▶ [TRY IT]:
Scan the records for the string "agent"; copy each line where it occurs.

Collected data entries

* * * *

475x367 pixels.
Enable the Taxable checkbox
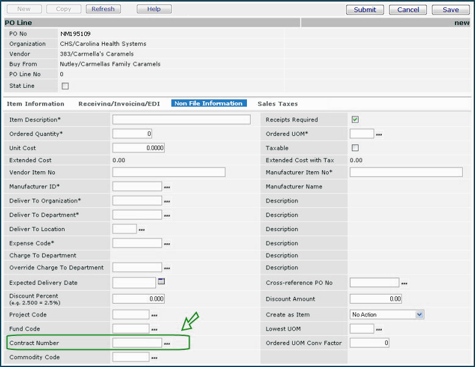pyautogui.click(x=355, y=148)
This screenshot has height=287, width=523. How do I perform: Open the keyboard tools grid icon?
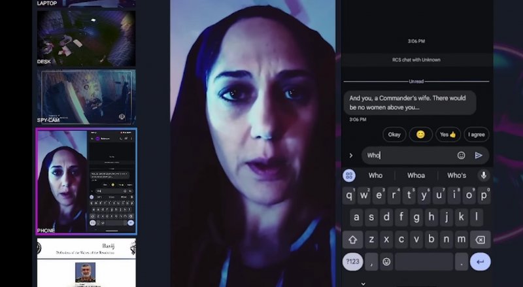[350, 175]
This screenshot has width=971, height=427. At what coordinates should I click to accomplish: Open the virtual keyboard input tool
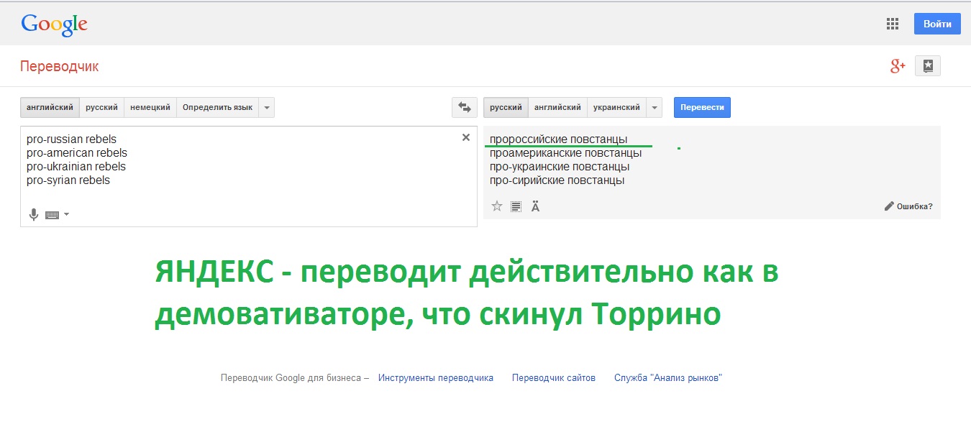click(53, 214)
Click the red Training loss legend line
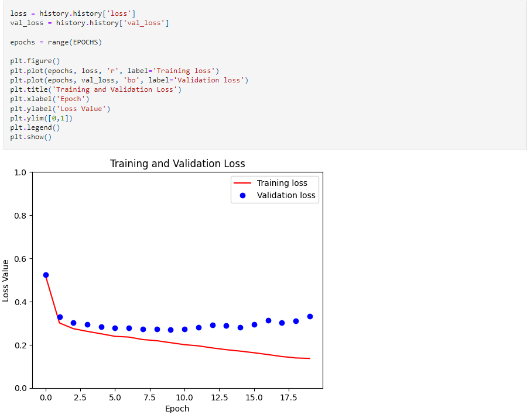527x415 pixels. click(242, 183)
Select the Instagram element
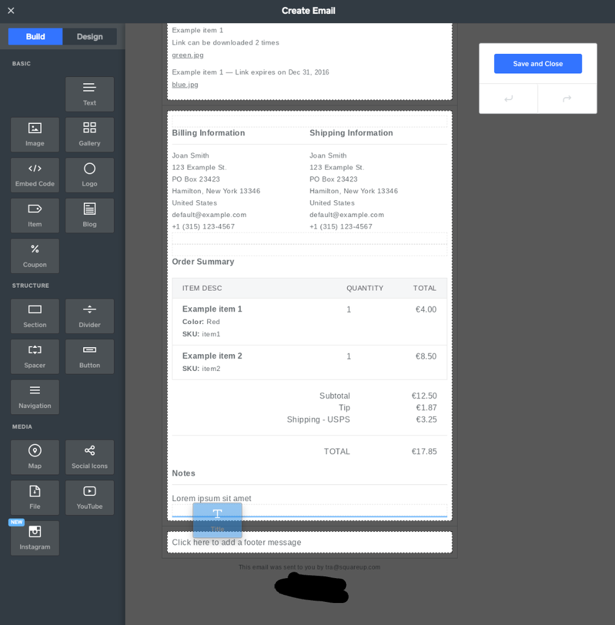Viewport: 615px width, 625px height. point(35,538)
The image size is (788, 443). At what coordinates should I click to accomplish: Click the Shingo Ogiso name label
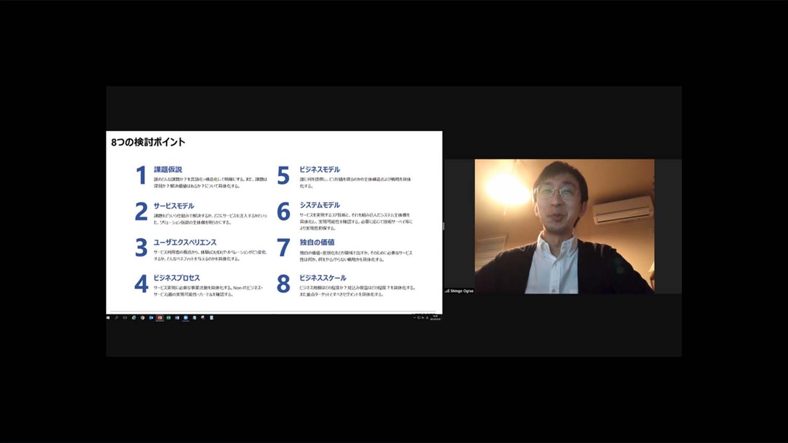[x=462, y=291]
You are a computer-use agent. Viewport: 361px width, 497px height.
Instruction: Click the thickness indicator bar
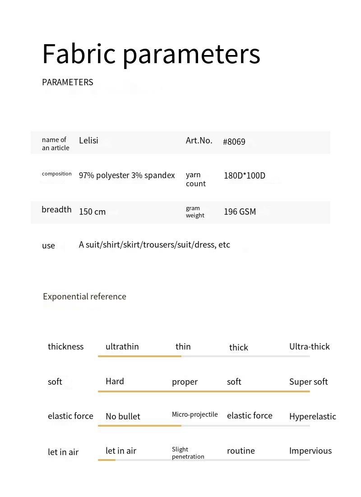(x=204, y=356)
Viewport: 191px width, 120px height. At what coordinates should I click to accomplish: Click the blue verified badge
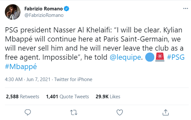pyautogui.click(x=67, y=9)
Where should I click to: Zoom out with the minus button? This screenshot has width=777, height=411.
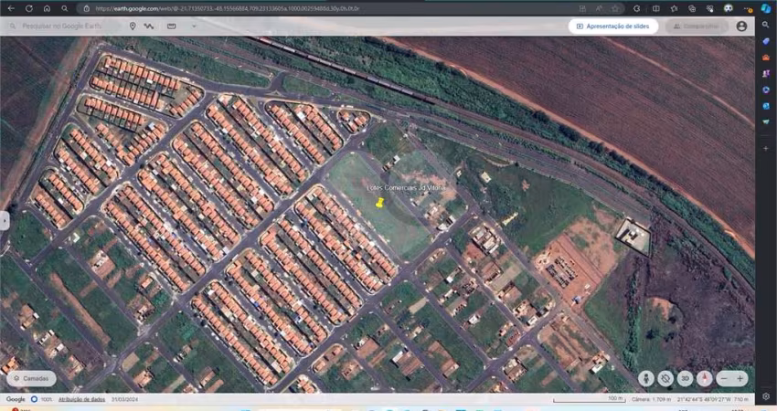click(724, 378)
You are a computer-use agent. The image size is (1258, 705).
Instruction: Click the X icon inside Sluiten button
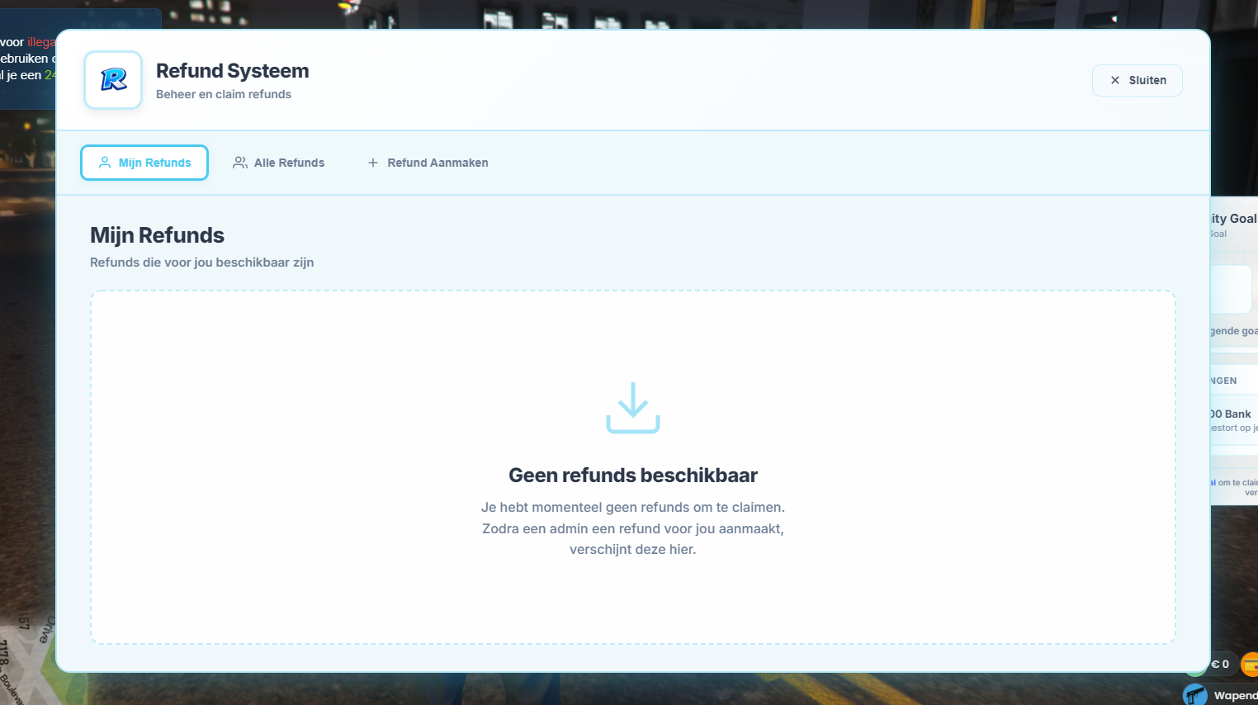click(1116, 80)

* * * *

▶ [RESULT OF THE TASK]:
You are a computer-use agent. Viewport: 361px width, 497px height.
You are a computer-use agent. The image size is (1258, 705).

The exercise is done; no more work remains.